--- SOURCE MATERIAL ---
++++
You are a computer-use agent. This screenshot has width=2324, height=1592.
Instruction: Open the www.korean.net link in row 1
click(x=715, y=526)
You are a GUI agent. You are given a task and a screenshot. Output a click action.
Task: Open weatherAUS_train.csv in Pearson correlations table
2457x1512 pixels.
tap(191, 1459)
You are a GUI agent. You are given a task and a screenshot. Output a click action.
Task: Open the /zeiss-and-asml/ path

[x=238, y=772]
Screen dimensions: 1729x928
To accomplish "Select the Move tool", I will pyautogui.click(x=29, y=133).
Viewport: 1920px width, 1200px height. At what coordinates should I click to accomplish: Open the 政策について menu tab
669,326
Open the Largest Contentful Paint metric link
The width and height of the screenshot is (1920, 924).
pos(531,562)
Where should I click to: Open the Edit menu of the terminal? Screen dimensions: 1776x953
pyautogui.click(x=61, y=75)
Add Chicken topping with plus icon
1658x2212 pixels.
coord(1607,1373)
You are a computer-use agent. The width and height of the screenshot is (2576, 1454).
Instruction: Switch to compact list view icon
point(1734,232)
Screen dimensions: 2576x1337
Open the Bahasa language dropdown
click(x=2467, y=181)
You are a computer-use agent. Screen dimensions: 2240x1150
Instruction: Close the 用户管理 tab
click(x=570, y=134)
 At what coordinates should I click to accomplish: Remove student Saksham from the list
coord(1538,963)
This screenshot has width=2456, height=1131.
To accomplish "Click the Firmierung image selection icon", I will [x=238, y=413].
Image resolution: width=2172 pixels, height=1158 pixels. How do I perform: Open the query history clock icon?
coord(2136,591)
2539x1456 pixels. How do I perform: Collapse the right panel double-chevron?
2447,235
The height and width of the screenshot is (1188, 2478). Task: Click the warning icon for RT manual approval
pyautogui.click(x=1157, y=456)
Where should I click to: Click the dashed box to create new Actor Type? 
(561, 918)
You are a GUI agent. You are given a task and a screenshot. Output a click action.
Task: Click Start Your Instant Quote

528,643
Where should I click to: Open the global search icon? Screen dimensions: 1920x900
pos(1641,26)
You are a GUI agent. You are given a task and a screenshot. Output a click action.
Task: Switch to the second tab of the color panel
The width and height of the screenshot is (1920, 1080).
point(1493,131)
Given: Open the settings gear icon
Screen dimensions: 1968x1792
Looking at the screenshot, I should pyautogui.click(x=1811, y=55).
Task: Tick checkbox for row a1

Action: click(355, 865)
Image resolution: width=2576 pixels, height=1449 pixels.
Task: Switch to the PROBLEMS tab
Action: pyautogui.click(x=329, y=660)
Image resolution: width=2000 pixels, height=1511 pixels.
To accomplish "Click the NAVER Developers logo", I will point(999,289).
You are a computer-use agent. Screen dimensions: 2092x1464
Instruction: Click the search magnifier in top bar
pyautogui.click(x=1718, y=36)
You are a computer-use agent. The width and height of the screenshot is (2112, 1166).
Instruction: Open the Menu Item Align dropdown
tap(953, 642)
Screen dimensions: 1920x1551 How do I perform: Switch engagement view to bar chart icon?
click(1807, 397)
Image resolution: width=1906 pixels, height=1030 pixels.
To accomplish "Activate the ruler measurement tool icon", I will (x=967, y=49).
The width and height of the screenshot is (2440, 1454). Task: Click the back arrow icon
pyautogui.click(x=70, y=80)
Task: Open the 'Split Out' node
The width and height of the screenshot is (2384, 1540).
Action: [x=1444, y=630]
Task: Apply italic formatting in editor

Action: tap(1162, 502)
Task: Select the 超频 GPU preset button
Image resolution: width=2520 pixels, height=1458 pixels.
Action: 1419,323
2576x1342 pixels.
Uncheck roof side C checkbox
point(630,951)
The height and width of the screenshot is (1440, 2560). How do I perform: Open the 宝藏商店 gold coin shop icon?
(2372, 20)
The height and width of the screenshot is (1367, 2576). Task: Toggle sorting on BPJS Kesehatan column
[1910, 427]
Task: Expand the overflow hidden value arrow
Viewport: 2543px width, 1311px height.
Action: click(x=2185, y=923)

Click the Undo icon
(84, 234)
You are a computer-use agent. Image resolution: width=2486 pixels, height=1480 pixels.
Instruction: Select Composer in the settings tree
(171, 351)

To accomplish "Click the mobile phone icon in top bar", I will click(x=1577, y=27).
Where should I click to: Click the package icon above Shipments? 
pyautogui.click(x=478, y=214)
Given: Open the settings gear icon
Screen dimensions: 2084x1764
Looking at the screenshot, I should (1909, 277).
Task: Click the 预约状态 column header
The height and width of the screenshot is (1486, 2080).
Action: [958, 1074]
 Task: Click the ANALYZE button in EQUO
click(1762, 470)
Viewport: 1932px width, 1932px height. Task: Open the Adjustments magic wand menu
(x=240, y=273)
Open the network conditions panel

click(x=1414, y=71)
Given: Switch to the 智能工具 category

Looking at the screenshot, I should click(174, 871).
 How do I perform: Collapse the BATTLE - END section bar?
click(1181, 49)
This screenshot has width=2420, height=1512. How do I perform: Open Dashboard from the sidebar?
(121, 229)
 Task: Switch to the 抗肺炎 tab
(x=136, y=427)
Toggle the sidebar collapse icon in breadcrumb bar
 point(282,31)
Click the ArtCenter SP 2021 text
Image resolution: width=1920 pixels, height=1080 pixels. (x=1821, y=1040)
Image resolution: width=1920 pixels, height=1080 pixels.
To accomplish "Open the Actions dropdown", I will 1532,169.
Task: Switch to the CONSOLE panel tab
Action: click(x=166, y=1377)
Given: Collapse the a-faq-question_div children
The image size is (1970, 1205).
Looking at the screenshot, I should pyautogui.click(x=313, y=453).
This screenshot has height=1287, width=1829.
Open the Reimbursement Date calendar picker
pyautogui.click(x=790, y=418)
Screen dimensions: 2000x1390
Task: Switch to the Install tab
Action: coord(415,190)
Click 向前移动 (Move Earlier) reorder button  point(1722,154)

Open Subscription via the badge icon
++++
What you output should match every line above exactly.

--- THE ANSWER ---
You are a computer-use agent. This screenshot has width=2324, height=1592.
Instruction: Open the www.korean.net link in row 1
click(x=715, y=526)
You are a GUI agent. You are given a task and a screenshot. Output a click action.
Task: Open weatherAUS_train.csv in Pearson correlations table
2457x1512 pixels.
tap(191, 1459)
You are a GUI agent. You are given a task and a screenshot. Output a click action.
Task: Open the /zeiss-and-asml/ path

[x=238, y=772]
Screen dimensions: 1729x928
To accomplish "Select the Move tool", I will pyautogui.click(x=29, y=133).
Viewport: 1920px width, 1200px height. At what coordinates should I click to accomplish: Open the 政策について menu tab
669,326
Open the Largest Contentful Paint metric link
The width and height of the screenshot is (1920, 924).
pos(531,562)
Where should I click to: Open the Edit menu of the terminal? Screen dimensions: 1776x953
pyautogui.click(x=61, y=75)
Add Chicken topping with plus icon
1658x2212 pixels.
coord(1607,1373)
You are a computer-use agent. The width and height of the screenshot is (2576, 1454).
Instruction: Switch to compact list view icon
point(1734,232)
Screen dimensions: 2576x1337
Open the Bahasa language dropdown
click(x=2467, y=181)
You are a computer-use agent. Screen dimensions: 2240x1150
Instruction: Close the 用户管理 tab
click(x=570, y=134)
 At what coordinates should I click to accomplish: Remove student Saksham from the list
coord(1538,963)
This screenshot has width=2456, height=1131.
To accomplish "Click the Firmierung image selection icon", I will [x=238, y=413].
Image resolution: width=2172 pixels, height=1158 pixels. How do I perform: Open the query history clock icon?
coord(2136,591)
2539x1456 pixels. How do I perform: Collapse the right panel double-chevron?
2447,235
The height and width of the screenshot is (1188, 2478). Task: Click the warning icon for RT manual approval
pyautogui.click(x=1157, y=456)
Where should I click to: Click the dashed box to create new Actor Type? 
(561, 918)
You are a GUI agent. You are given a task and a screenshot. Output a click action.
Task: Click Start Your Instant Quote

528,643
Where should I click to: Open the global search icon? Screen dimensions: 1920x900
pos(1641,26)
You are a GUI agent. You are given a task and a screenshot. Output a click action.
Task: Switch to the second tab of the color panel
The width and height of the screenshot is (1920, 1080).
point(1493,131)
Given: Open the settings gear icon
Screen dimensions: 1968x1792
Looking at the screenshot, I should pyautogui.click(x=1811, y=55).
Task: Tick checkbox for row a1

Action: click(355, 865)
Image resolution: width=2576 pixels, height=1449 pixels.
Task: Switch to the PROBLEMS tab
Action: pyautogui.click(x=329, y=660)
Image resolution: width=2000 pixels, height=1511 pixels.
To accomplish "Click the NAVER Developers logo", I will point(999,289).
You are a computer-use agent. Screen dimensions: 2092x1464
Instruction: Click the search magnifier in top bar
pyautogui.click(x=1718, y=36)
You are a computer-use agent. The width and height of the screenshot is (2112, 1166).
Instruction: Open the Menu Item Align dropdown
tap(953, 642)
Screen dimensions: 1920x1551 How do I perform: Switch engagement view to bar chart icon?
click(1807, 397)
Image resolution: width=1906 pixels, height=1030 pixels.
To accomplish "Activate the ruler measurement tool icon", I will (x=967, y=49).
The width and height of the screenshot is (2440, 1454). Task: Click the back arrow icon
pyautogui.click(x=70, y=80)
Task: Open the 'Split Out' node
The width and height of the screenshot is (2384, 1540).
Action: [x=1444, y=630]
Task: Apply italic formatting in editor

Action: tap(1162, 502)
Task: Select the 超频 GPU preset button
Image resolution: width=2520 pixels, height=1458 pixels.
Action: 1419,323
2576x1342 pixels.
Uncheck roof side C checkbox
point(630,951)
The height and width of the screenshot is (1440, 2560). How do I perform: Open the 宝藏商店 gold coin shop icon?
(2372, 20)
The height and width of the screenshot is (1367, 2576). Task: Toggle sorting on BPJS Kesehatan column
[1910, 427]
Task: Expand the overflow hidden value arrow
Viewport: 2543px width, 1311px height.
Action: click(x=2185, y=923)

Click the Undo icon
(84, 234)
You are a computer-use agent. Image resolution: width=2486 pixels, height=1480 pixels.
Instruction: Select Composer in the settings tree
(171, 351)

To accomplish "Click the mobile phone icon in top bar", I will click(x=1577, y=27).
Where should I click to: Click the package icon above Shipments? 
pyautogui.click(x=478, y=214)
Given: Open the settings gear icon
Screen dimensions: 2084x1764
Looking at the screenshot, I should (1909, 277).
Task: Click the 预约状态 column header
The height and width of the screenshot is (1486, 2080).
Action: [958, 1074]
 Task: Click the ANALYZE button in EQUO
click(1762, 470)
Viewport: 1932px width, 1932px height. Task: Open the Adjustments magic wand menu
(x=240, y=273)
Open the network conditions panel

click(x=1414, y=71)
Given: Switch to the 智能工具 category

Looking at the screenshot, I should click(174, 871).
 How do I perform: Collapse the BATTLE - END section bar?
click(1181, 49)
This screenshot has width=2420, height=1512. How do I perform: Open Dashboard from the sidebar?
(121, 229)
 Task: Switch to the 抗肺炎 tab
(x=136, y=427)
Toggle the sidebar collapse icon in breadcrumb bar
 point(282,31)
Click the ArtCenter SP 2021 text
Image resolution: width=1920 pixels, height=1080 pixels. (x=1821, y=1040)
Image resolution: width=1920 pixels, height=1080 pixels.
To accomplish "Open the Actions dropdown", I will 1532,169.
Task: Switch to the CONSOLE panel tab
Action: click(x=166, y=1377)
Given: Collapse the a-faq-question_div children
The image size is (1970, 1205).
Looking at the screenshot, I should pyautogui.click(x=313, y=453).
This screenshot has height=1287, width=1829.
Open the Reimbursement Date calendar picker
pyautogui.click(x=790, y=418)
Screen dimensions: 2000x1390
Task: Switch to the Install tab
Action: coord(415,190)
Click 向前移动 (Move Earlier) reorder button  point(1722,154)

Open Subscription via the badge icon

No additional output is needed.